Importantly, India needs to take steps to prevent sexual violence. This will require a radical change of mindsets. Our society is a deeply patriarchical one, where rape is widely condoned as a tool to subjugate and silence women. This mindset which systematically devalues women and justifies violence against them must be dismantled. It will require women-friendly laws and their proper implementation. This is a task that the government and civil society, indeed every one of us must take up within our homes, families, schools, and workplaces. We need to move beyond making our streets safe for women to deal with marital rape and sexual abuse of children, often by close family members. This will require us to question our notions of marriage, family and ‘family honour’.

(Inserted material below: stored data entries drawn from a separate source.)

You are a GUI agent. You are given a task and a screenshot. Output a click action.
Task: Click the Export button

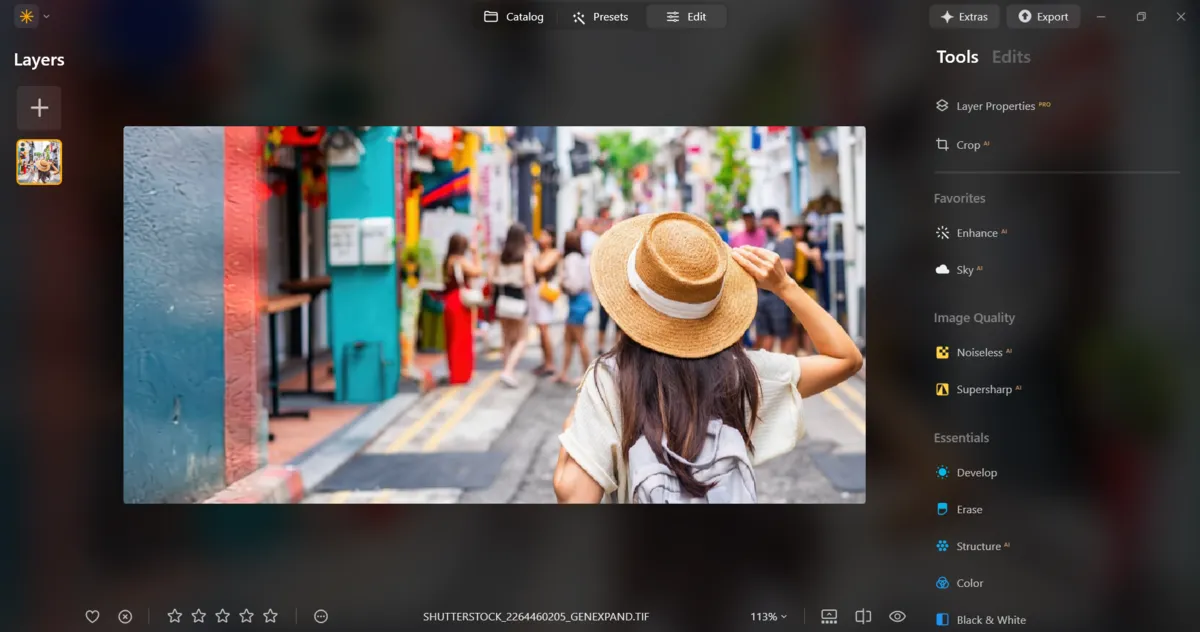[1043, 16]
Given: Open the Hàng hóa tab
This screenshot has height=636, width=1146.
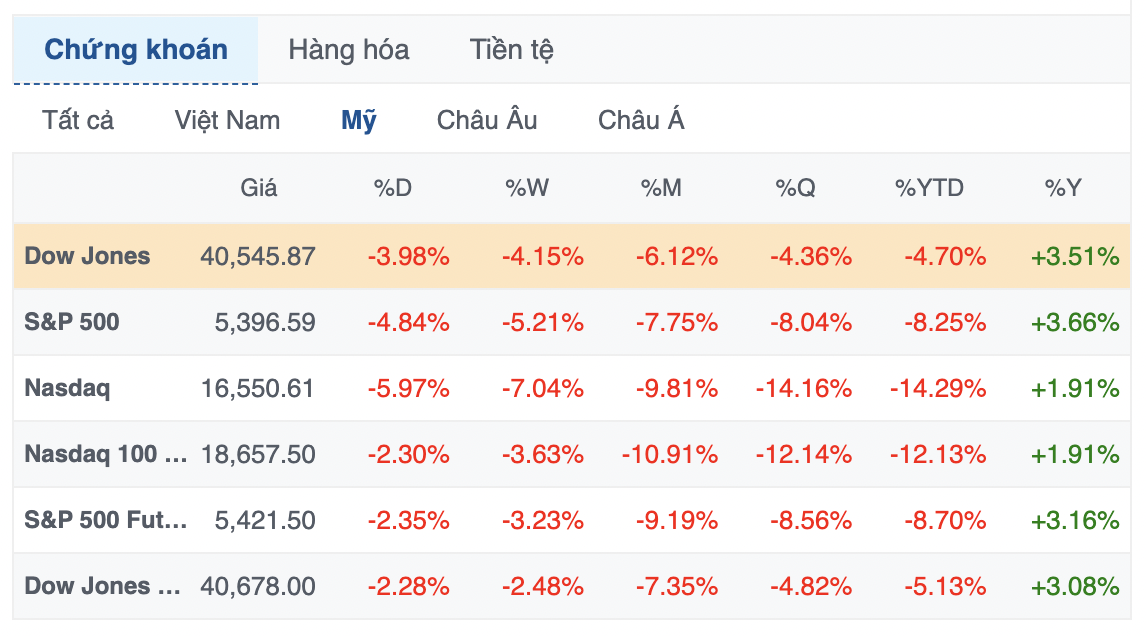Looking at the screenshot, I should [348, 50].
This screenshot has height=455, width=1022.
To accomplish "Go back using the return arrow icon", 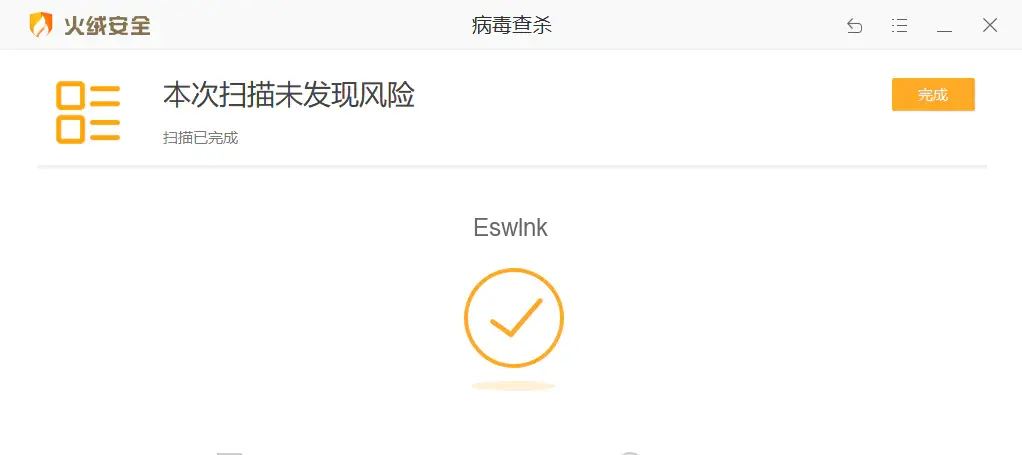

Selective concern and action on rape will not make our society safe. We looked the other way when Muslim women were raped in Gujarat in 2002, when Priyanka Bhotmange, a Dalit girl and her mother, were paraded naked, reportedly gang-raped and lynched to death by dominant caste men in Khairlanji in 2006 and when a Manipuri woman Thangjam Manorama was brutally raped, tortured and then murdered by the security forces in 2004. The government should make suitable amendments to laws to ensure that the police, the prosecutors and the judiciary work in tandem to dispose of rape cases in less than year so that the punishment is never far away to the culprits. That’s the best way to pay homage to the Delhi braveheart.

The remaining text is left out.